PM Modi launches major labor reform schemes

NEW DELHI (TIP): Stressing that labor reforms hold the key to the success of the ‘Make in India’ campaign, Prime Minister Narendra Modi on October 16 unveiled a new roadmap, including measures to end ‘Inspector Raj’ with a system that is expected to sharply curb the element of discretion with labour inspectors and a single window compliance process for companies on labourrelated issues.

As a step in this direction, all 1,800 labor inspectors will be disallowed from swooping down on companies and instead, a computerised system will randomly send them on inspections, based on data trends and objective criteria. Following inspections, they will have to upload their reports within 72 hours and cannot modify them thereafter. “Let’s start with trust,” said Modi, while inaugurating the Pandit Deen Dayal Upadhyay Shramev Jayete event organised by the Labour Ministry here on Thursday. “Ease of business is the first and foremost requirement if Make In India has to be made successful,” he said.
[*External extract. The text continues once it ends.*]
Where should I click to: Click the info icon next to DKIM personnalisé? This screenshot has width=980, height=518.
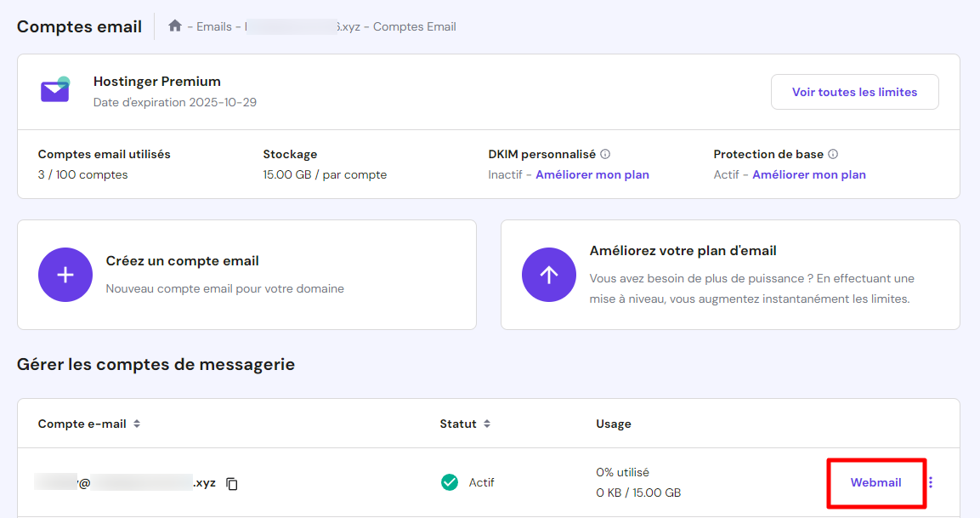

Central labour inspectors have already been sent text messages on behalf of the Prime Minister to sensitize them to the reforms, and the ministry is hopeful that the annual inspections — currently about 3 lakh — will come down sharply. Modi also unveiled nearly half-a-dozen schemes, including a Shram Suvidha Portal where employers can submit a single compliance report for 16 labour laws, a new web-based labour inspection system, unique account numbers for members of the EPFO, a revamped Rashtriya Swasthya Bima Yojana as well as a new skill development and apprenticeship scheme.

Sharply streamlining the cumbersome compliance process, manufacturers can now register online at the Shram Suvidha portal and file a self-certified single compliance report for 16 Central labour laws. In return, labour inspections by four central agencies — EPFO, Employees’ State Insurance Corporation, Central Labour Commissioner and Director General of Mines’ Safety — will be based on a computerised list of units that are picked up from this database. Noting that it is the government’s responsibility to simplify trade, he said the new schemes put the onus of compliance with the citizens who are expected to self certify their reports and also curb the arbitrariness of labour inspections.
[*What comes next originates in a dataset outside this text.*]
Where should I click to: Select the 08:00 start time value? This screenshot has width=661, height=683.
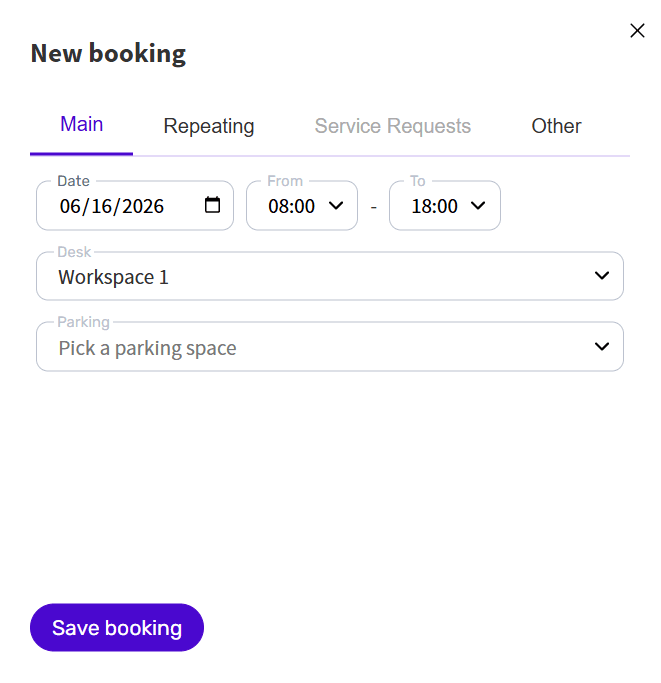(x=292, y=206)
“These facilities are what I call minimum government, maximum governance,” he said. Asserting that Shramev Jayate is essential to boost economic development, Modi said it is important to bring back dignity of labour and respect those who choose to undertake vocational training or work as apprentices. “In our country, only white collar jobs are considered good… We have to change our perceptions and give respect to labour,” he stressed, adding that the revamped apprenticeship scheme and Industrial Training Institutes have a total of 34 lakh seats for students.

These initiatives, he said, would also pave the way for skilling of youth, and even create an opportunity for India to meet the global requirement of skilled labour workforce in the years ahead. To showcase the success of skilling programmes, the Prime Minister and the Labour Ministry also felicitated former students from these institutes. Significantly, in a bid to clarify the NDA’s labour-friendly image, the Prime Minister also said that labour issues must be looked at from the perspective of the labour, not industrialists.
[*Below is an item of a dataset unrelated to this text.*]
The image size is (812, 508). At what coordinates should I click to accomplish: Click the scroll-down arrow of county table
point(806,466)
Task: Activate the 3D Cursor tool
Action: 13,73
“Such a compassionate approach would result in the shram yogi (labourer) becoming a rashtra yogi and a rashtra nirmaata (nation-builder),” he said. His comments are significant given that the NDA government has received flak from trade unions for its recent reform measures including amendments to the Factories Act and the Apprentices’ Act. However, trade unions remained skeptical of the government’s stance.

“The announcement of the new schemes is most welcome but we have to wait and watch for the actual implementation,” said B N Rai, president, Bharatiya Mazdoor Sangh. The Left parties were more critical. “It is only cheating of workers as, while the government is launching these schemes, simultaneously it is changing the labour laws to push out the labor from their purview “ said Tapan Sen, Rajya Sabha member and general secretary, CITU, adding that there is nothing new about efforts such as the UAN that have been going one for the last six years.